In a big step in the development of computers capable of independent reasoning, a team of Google researchers has created a machine that can figure out how to play and win video games. The breakthrough is similar to IBM’s chess-winning Deep Blue computer, or Watson, a computer that IBM programmed to win at Jeopardy! In some ways the latest advance is more profound, however; Deep Blue and Watson were taught strategies that worked inside the rules of their respective games. The new program learned—without training —how to succeed at a range of different games.
The rules-learning technology, initially described in the British journal Nature last week, could initially be important to Google for things like search, voice recognition and language translation.
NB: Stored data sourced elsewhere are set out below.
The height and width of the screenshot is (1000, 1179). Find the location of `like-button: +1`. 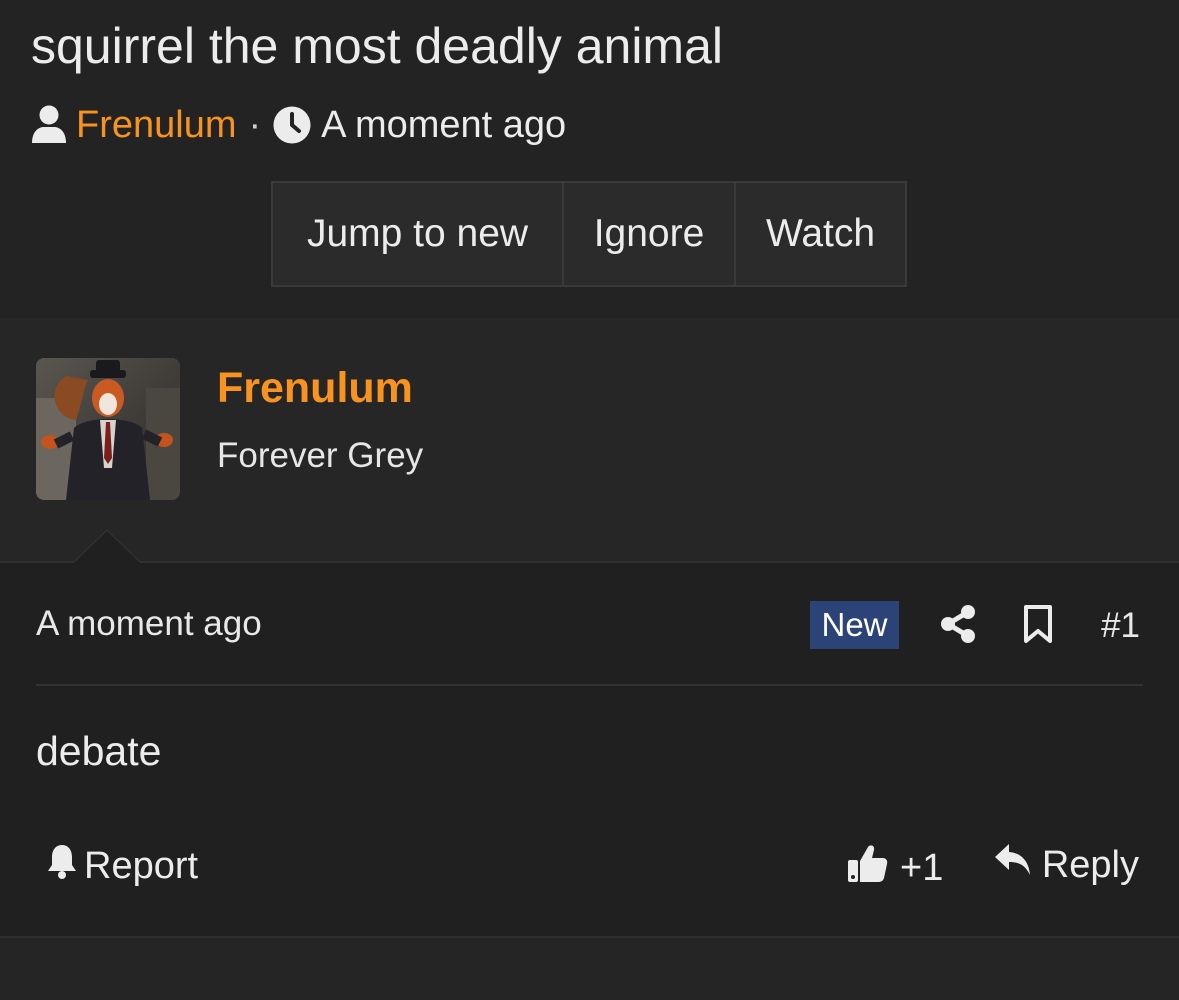

like-button: +1 is located at coordinates (894, 868).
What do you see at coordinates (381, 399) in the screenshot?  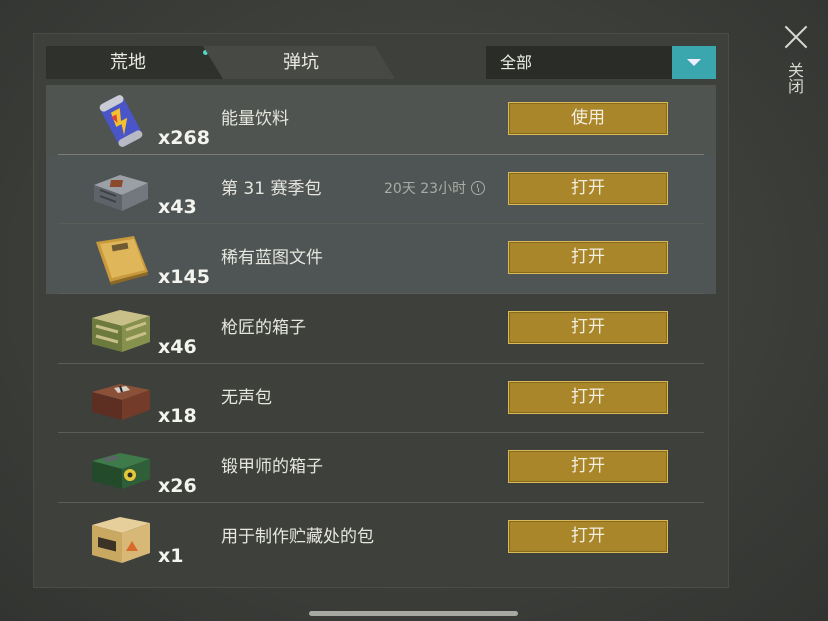 I see `list-item: x18 无声包 打开` at bounding box center [381, 399].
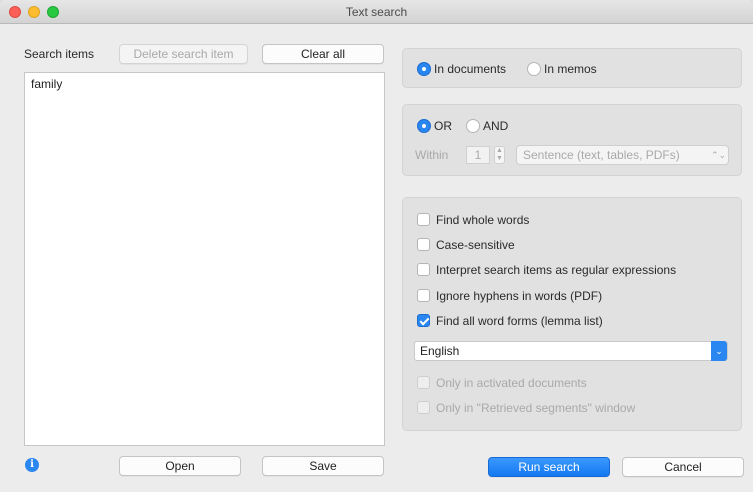 The height and width of the screenshot is (492, 753). Describe the element at coordinates (571, 351) in the screenshot. I see `language-select: English ⌄` at that location.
Further out, the researchers said, the learning system could be useful for robots and driverless cars. Demis Hassabis, who led the project, described the program as “a single general learning system,” combining sensory knowledge and learning. That dual capability, which the authors of the paper call “deep-Q network,” or DQN, “is mastering and understanding structure,” he said.
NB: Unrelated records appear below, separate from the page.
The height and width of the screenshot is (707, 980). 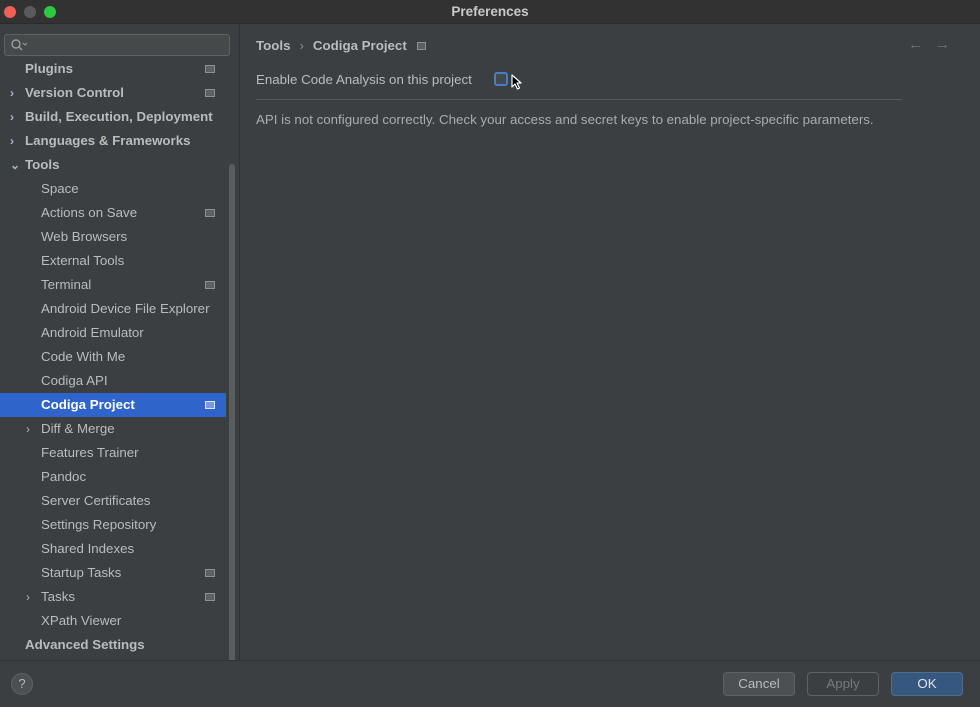 What do you see at coordinates (92, 332) in the screenshot?
I see `sidebar-item-label: Android Emulator` at bounding box center [92, 332].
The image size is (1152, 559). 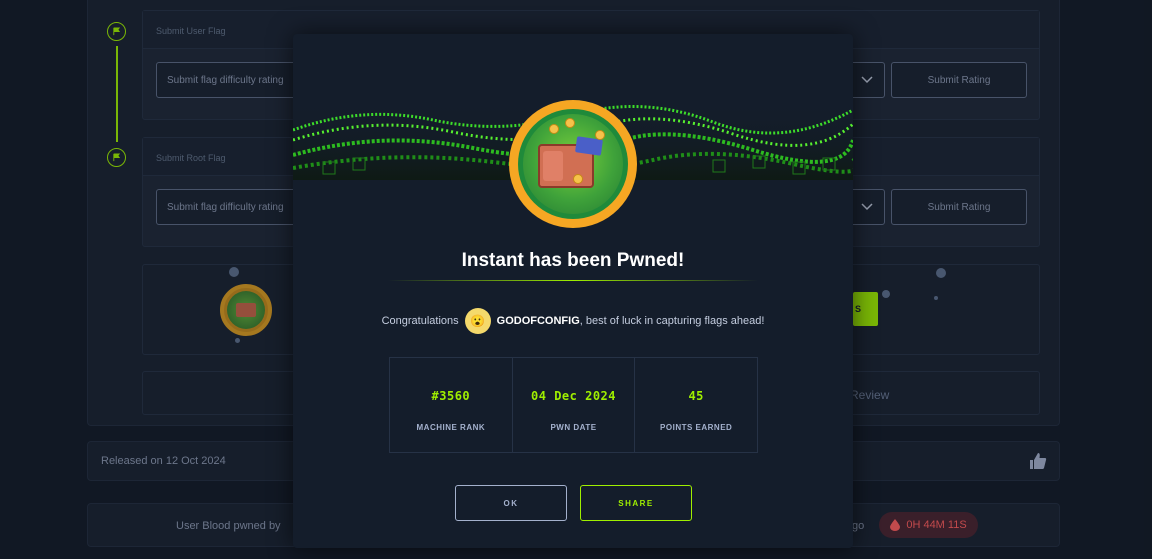 I want to click on title-divider, so click(x=573, y=280).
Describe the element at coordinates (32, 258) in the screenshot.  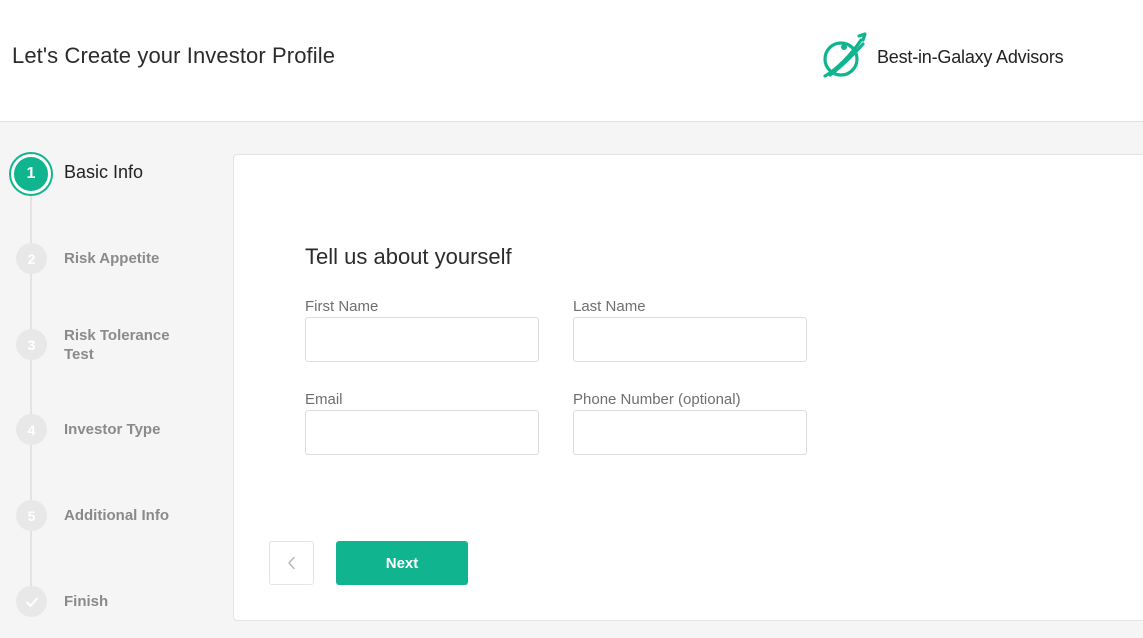
I see `step-number-badge: 2` at that location.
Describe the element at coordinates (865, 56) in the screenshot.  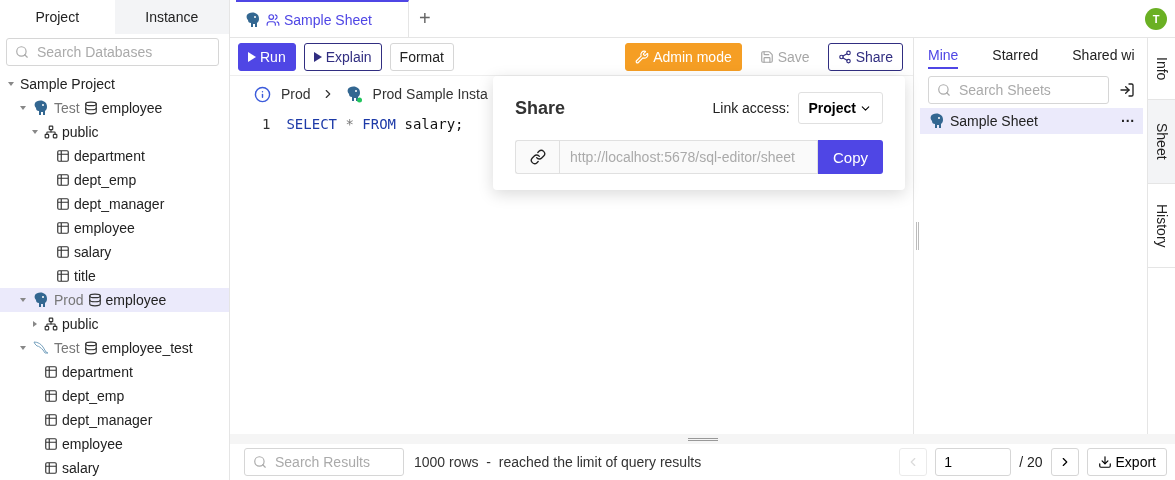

The Google programme successfully taught itself the rules to over 49 Atari 2600 computer games from the 1980s, eventually figuring out strategies for victory. This included figuring out navigation, actions and positive outcomes, then using these for improved outcomes. In 43 of the games, which included such classics as Space Invaders and Breakout, the DQN outperformed previous computational efforts to win, the paper said. In more than half the games, the new system could eventually play at least three-quarters as well as a professional human games tester.
By figuring out for itself the rules of a system, the DQN occasionally surprised its creators with new winning strategies. Playing Seaquest, for example, the computer determined that the game’s submarine could survive by staying near the surface for the entire game. In Breakout, it figured out a novel way to get through a wall of bricks.
Hassabis is a founder of DeepMind, an artificial intelligence company that Google bought last year for a reported $400 million. He is also a champion gamer and well-regarded games designer. But the new findings also underline how far artificial intelligence research is from developing human-type intelligence. DQN is not capable of developing conceptual knowledge, like what a submarine actually is, or transferring what it learned from one game to excel at another.
We humans, Hassabis noted, “have prior knowledge that we bring from the real world.” To master abstractions or conceptual thought, he said, “we suspect it will require some new kind of algorithm.” That advance is likely years away. The DQN team is now focused on bringing its machine into a 1990’s capability, learning and navigating the far more difficult three-dimensional spaces of driving games like Grand Theft Auto.